Ally*, 31, discovered her online "boyfriend" was a scam artist who threatened to release footage of her naked. She tells us how she pulled through the sextortion attempt - and why she's no longer afraid of him.
"Miss, you're being scammed," the manager at the Western Union counter at Changi Airport said to me. I stared at her dumbfounded. I had wanted to wire $3,000 to a branch in Malaysia so my Scottish boyfriend, Ned*, could be released from detention at Kuching International Airport.
Ned and I had connected over Facebook last October. After six months of chatting online and over the phone, he was finally visiting me in Singapore and I had eagerly gone to the airport to meet him.
There, I got a phone call from a woman who identifi ed herself as a Malaysian customs officer. She claimed that Ned had been detained for bringing in over US$30,000 (S$37,500) into the country, and she demanded that I pay for his release.

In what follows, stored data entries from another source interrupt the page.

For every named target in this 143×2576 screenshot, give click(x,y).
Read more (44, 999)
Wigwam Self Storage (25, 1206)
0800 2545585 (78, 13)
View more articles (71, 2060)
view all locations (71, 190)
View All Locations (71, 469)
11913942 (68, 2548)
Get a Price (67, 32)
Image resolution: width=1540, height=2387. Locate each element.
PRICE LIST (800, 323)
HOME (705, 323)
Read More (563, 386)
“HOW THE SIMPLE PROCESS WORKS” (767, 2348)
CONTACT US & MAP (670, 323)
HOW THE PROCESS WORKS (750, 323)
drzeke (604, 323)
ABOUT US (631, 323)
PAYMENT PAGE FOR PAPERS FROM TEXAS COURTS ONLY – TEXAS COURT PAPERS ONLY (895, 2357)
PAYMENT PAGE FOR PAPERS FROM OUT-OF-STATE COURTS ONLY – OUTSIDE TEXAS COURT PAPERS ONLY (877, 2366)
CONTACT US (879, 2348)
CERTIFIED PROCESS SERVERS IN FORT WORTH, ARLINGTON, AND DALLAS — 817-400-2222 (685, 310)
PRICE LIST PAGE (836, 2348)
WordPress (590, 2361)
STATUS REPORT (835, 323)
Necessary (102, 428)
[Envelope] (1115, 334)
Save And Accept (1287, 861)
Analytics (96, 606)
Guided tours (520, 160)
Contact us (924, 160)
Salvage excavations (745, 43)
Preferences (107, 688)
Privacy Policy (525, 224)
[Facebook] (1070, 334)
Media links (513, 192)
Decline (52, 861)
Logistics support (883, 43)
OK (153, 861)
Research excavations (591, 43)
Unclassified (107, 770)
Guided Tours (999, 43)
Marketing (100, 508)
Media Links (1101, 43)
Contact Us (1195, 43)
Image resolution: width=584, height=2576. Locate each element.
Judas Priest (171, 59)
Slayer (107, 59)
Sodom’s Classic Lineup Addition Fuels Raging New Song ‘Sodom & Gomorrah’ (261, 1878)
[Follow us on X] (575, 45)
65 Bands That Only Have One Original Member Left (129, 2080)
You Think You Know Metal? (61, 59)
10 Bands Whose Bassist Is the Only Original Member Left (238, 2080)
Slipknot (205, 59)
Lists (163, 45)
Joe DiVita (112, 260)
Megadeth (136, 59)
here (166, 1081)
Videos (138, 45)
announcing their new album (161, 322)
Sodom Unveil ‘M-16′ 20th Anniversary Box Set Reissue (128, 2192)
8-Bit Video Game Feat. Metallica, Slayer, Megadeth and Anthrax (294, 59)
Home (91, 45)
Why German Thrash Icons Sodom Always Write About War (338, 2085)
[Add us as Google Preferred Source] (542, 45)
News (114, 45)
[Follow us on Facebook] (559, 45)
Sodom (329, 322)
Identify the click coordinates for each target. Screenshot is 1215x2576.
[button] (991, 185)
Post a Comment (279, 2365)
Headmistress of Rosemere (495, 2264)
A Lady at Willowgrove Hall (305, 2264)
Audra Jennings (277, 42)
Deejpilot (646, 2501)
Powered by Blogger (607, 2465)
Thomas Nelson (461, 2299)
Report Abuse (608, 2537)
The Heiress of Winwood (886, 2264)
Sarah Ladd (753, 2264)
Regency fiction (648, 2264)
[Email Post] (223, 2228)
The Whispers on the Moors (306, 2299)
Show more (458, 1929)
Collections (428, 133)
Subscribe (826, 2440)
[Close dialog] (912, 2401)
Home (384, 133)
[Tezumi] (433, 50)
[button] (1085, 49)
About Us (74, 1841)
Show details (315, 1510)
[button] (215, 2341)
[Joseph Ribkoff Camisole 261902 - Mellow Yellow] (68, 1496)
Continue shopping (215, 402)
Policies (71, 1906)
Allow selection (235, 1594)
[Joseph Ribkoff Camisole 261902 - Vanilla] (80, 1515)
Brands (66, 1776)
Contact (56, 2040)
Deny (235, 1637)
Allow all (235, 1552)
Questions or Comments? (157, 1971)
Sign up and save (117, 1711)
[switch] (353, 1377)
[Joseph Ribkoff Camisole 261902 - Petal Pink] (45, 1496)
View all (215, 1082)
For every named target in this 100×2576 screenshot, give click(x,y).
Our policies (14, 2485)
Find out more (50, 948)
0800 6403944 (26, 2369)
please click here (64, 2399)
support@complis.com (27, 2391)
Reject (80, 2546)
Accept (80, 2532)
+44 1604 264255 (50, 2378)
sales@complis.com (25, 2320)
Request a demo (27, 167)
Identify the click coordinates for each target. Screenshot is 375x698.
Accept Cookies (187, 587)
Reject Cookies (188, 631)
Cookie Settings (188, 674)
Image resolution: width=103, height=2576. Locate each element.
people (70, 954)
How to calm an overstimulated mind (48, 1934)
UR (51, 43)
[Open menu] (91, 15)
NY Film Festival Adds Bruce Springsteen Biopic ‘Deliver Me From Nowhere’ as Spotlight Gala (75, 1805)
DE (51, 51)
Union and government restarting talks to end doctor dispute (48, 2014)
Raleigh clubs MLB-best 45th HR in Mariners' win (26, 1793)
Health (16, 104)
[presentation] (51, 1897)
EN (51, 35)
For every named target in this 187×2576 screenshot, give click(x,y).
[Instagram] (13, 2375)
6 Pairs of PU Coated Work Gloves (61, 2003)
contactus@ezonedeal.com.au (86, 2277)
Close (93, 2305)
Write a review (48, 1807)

When the Western Union manager heard my request, she asked how I'd met Ned. I told her and she replied point-blank: "Miss, this is a scam. We've seen many cases like yours before." I refused to believe her. "I don't want my friend to get hurt," I implored.
Seeing I was not convinced, she put me on the line to the bank's vice president, who told me calmly: "Miss, let me tell you your story. Tell me if it sounds familiar."
She then related with chilling accuracy the timeline of Ned's and my relationship: the Facebook encounter. Our virtual romance. The plans to meet in Singapore. His detention at an airport. The demand that I pay a "fine" for his release.
It was a story she had heard many times from other women. She had even given her contact number to all Western Union branches in Asia so staff could alert her if they met women who fell prey to such scams. Women like me.
"You have to make a police report," she advised. "Oh crap," I thought.
A mysterious suitor It had all started about six months before with a simple Facebook message: Hi, I'm an engineer from the UK. I'm looking for someone to chat with. His profile page showed a photo of a 40-something Caucasian. He said his name was Ned and he looked nice enough.
My interest was piqued. "Why not?", I thought, replying to his message.
Though I didn't admit it then, I was longing for a friend. I had been going through a rough patch at work; I wanted to quit but needed the income. I was close to depression.
To make matters worse, I had few friends to confide in. A Malaysian, I had moved to Singapore two years ago. Most of my loved ones were back home and I was single, my last relationship being eight years ago.
I was also an introvert so I tended to do things on my own, convincing myself I didn't need friends. In my free time, I read books, listened to music and window shopped - all alone.
Then Ned came along. We started chatting online but I doubted whether he was for real. After all, I'd read about online scams - crooks who gained their victims' trust before cheating them of money.